The well-known name at the final table was the 2015 Latin American Poker Tour (LAPT) Bahamas Main Event winner, Josh Kay, who finished third. Earlier this year, Kay bubbled the $10k WPT Seminole Hard Rock Poker Finale event.
And Eric Bunch rounded off a fantastic Choctaw Festival with a sixth place finish, a few days after finishing 4/3943 in the $1m GTD Monster Stack.
Other notables to run deeper that beetroot stains on white satin, included Blair Hinkle (16th), Giuseppe Pantaleo (17th), and the man who now knows how to play poker a little faster, Jordan Cristos (20th).

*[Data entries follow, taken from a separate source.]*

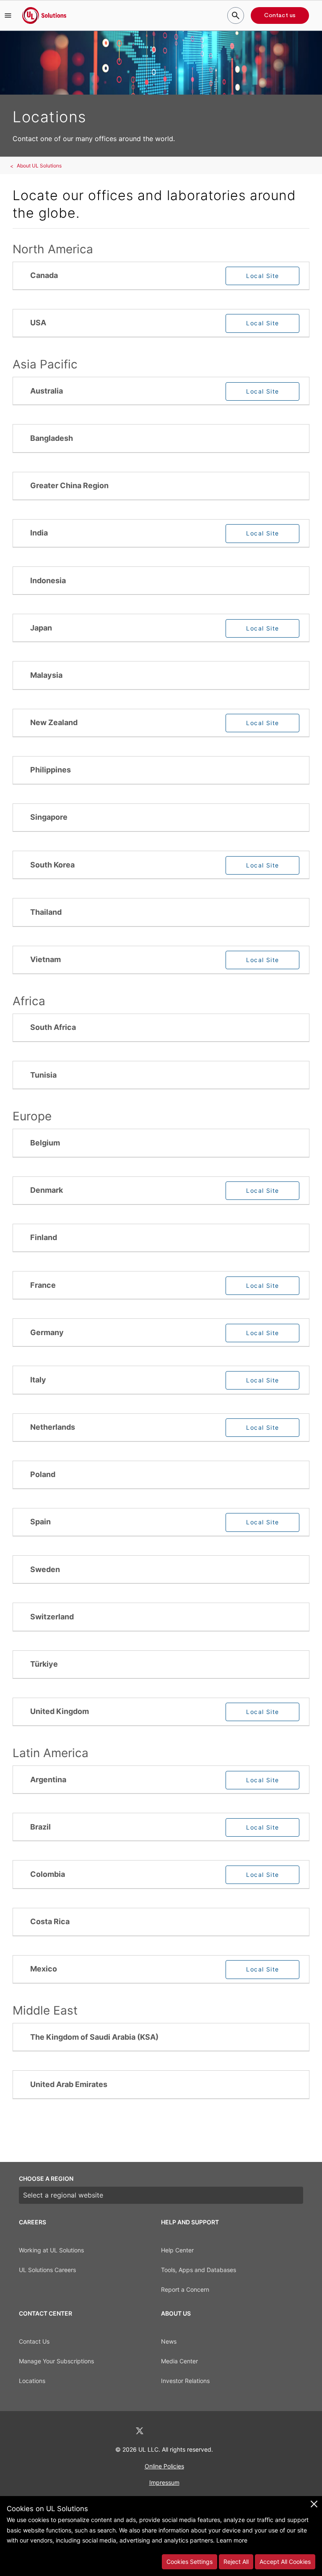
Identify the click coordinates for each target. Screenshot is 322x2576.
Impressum (164, 2482)
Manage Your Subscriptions (56, 2361)
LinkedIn (117, 2431)
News (169, 2341)
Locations (32, 2380)
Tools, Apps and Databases (198, 2269)
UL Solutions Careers (47, 2269)
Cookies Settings (189, 2561)
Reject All (236, 2561)
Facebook (161, 2431)
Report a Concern (185, 2289)
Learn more (231, 2540)
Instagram (183, 2431)
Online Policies (164, 2466)
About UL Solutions (39, 165)
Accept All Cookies (285, 2561)
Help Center (177, 2250)
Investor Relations (185, 2380)
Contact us (280, 15)
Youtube (204, 2431)
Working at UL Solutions (51, 2250)
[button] (8, 15)
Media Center (179, 2361)
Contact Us (34, 2341)
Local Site (262, 275)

Lee also banked a $15k seat into the WPT TOC and a Hublot Big Bang Steel watch. His victory gives him an early lead on the WPT POY Leaderboard with 1,200 points. It’s worth remembering that the current WPT POY, Benjamin Zamani, began his fabulous season with a runner-up finish in the WPT Choctaw event.
The event attracted 924 entrants.
Final Table Results
1. Jay Lee – $593,173
2. James Hutton – $366,895
3. Josh Kay – $270,801
4. Michael Stashin – $202,617
5. Paul Fisher – $153,508
6. Eric Bunch – $117,761
And what was the player feedback like after the first WPT Main Event to include the Action Clock?
“Player feedback was great, and the most common suggestion was to start using the clock sooner and players accruing time extension chips if unused as players were given four chips at one table outside the money, six chips at 24, and eight at the Final Table,” said Savage. “I am pleased with the first run on the WPT Main Tour and look forward to the next stop at the Legends of Poker in Los Angeles.”
The Legends of Poker takes place August 25-31, 2017, at The Bicycle Hotel & Casino in Southern California.